Gold collapsing. Bitcoin UP.

Peter Tschipper

Active Member
Jan 8, 2016
254
357
There is a lot of good argument for and against, but my own main concern is that we really don't know, other than theoretical, what the performance hit will be. I haven't seen any real test results, and in particular with very large blocks. And not only block processing but block generation (CreateNewBlock()) and mempool behavior. If we're going to lose performance in one area it would be good to know what any gains are in others (if any), in order to make a sound assessment.
 

Richy_T

Well-Known Member
Dec 27, 2015
1,085
2,741
I disagree. We should actually leave the rules just exactly as they right now. Think about it: Basically Bitcoin acts as this global distributed notary that just irreguarly stamps anything that comes in. The transactions coming in are in natural order. If not, that can only because of a double spent or because the endpoints have withheld, for whatever reason, a bunch of dependent ones and are too lazy to bring them into their natural order again.
Note that in my suggestion, the default would likely be the natural order, as Tom suggests, simply because that's what arises from doing things the mempool way. So "in the meantime" nothing has changed. All that needs to happen is that the node needs to be able to cope with different ordering of transactions which is a little extra code but if everyone continues passing around natural order blocks, the strategy for processing those blocks is no more computationally expensive.

So what I am saying is that if we are going to make a change, it should be to remove the requirement for any particular ordering rather than changing from one to the other. Then we can have multiple options in the marketplace and miners will eventually move to the one that proves most advantageous to them rather than one handed down by devs. Control by dev is the Core way. Allowing choice and the market to act is the BU way.

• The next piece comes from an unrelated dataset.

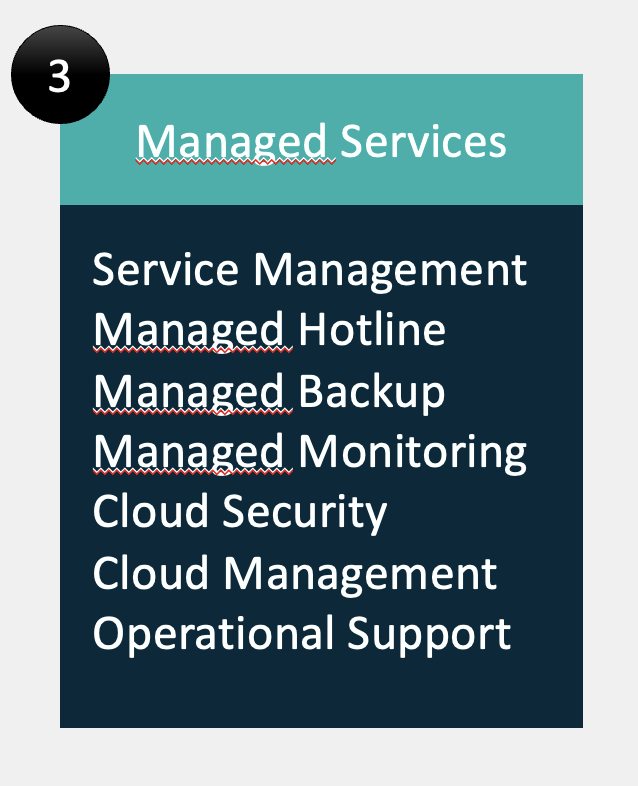Click the word "Backup" in the list
638x786 pixels.
click(x=371, y=392)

Since Tom is in the natural ordering camp (which I am also softening to FWIW), perhaps he can answer these questions:
  1. How much extra work would it be to add the ability to process non-naturally ordered blocks to your code?
  2. Would that code significantly affect processing time for a naturally ordered block?
I think we can make the path forward easier without throwing the baby out with the bath water. Ironically, this may even make retaining natural order easier as with ABC's current steamroller effect, natural ordering could lose the dev argument but win in the market.
 
Last edited:

awemany

Well-Known Member
Aug 19, 2015
1,387
5,054
@Peter Tschipper : I think it should be a requirement then by those who want to do the change to provide some data. And I really have to concur with @Tom Zander here, that is seriously lacking. And what you say is my view as well: We're changing something for which we don't have a clear picture yet where it will go. So we should rather stick with what we have. Plus I think there's decent arguments it makes it worse.


@Richy_T :

All that needs to happen is that the node needs to be able to cope with different ordering of transactions which is a little extra code but if everyone continues passing around natural order blocks, the strategy for processing those blocks is no more computationally expensive.
I see. My answer here would be: "Let's not add code that has little to no benefit". It would only make things more complex, break assumptions and less assumptions also might mean less optimizations that are possible down the road.

So what I am saying is that if we are going to make a change, it should be to remove the requirement for any particular ordering rather than changing from one to the other.
I see, understood.

---

I took the freedom to also make this a reddit post to get some wider feedback:

https://old.reddit.com/r/btc/comments/96p95k/a_critique_of_canonical_transaction_ordering/
 

Richy_T

Well-Known Member
Dec 27, 2015
1,085
2,741
I see. My answer here would be: "Let's not add code that has little to no benefit". It would only make things more complex, break assumptions and less assumptions also might mean less optimizations that are possible down the road.
I'm fine with that but it seems that things are pushing ahead. I just think some parties are hyper-focused on their answer rather than widening the scope and looking for the "correct" answer and thus we will end up with "mistakes were made".
 

Tom Zander

Active Member
Jun 2, 2016
208
455
WRT ordering, I think it's unfair to say that dependency order is a natural order that comes for free because that assumes a particular evaluation algorithm. In particular a sequential 0 to N processing order is required to get ordering validation for "free".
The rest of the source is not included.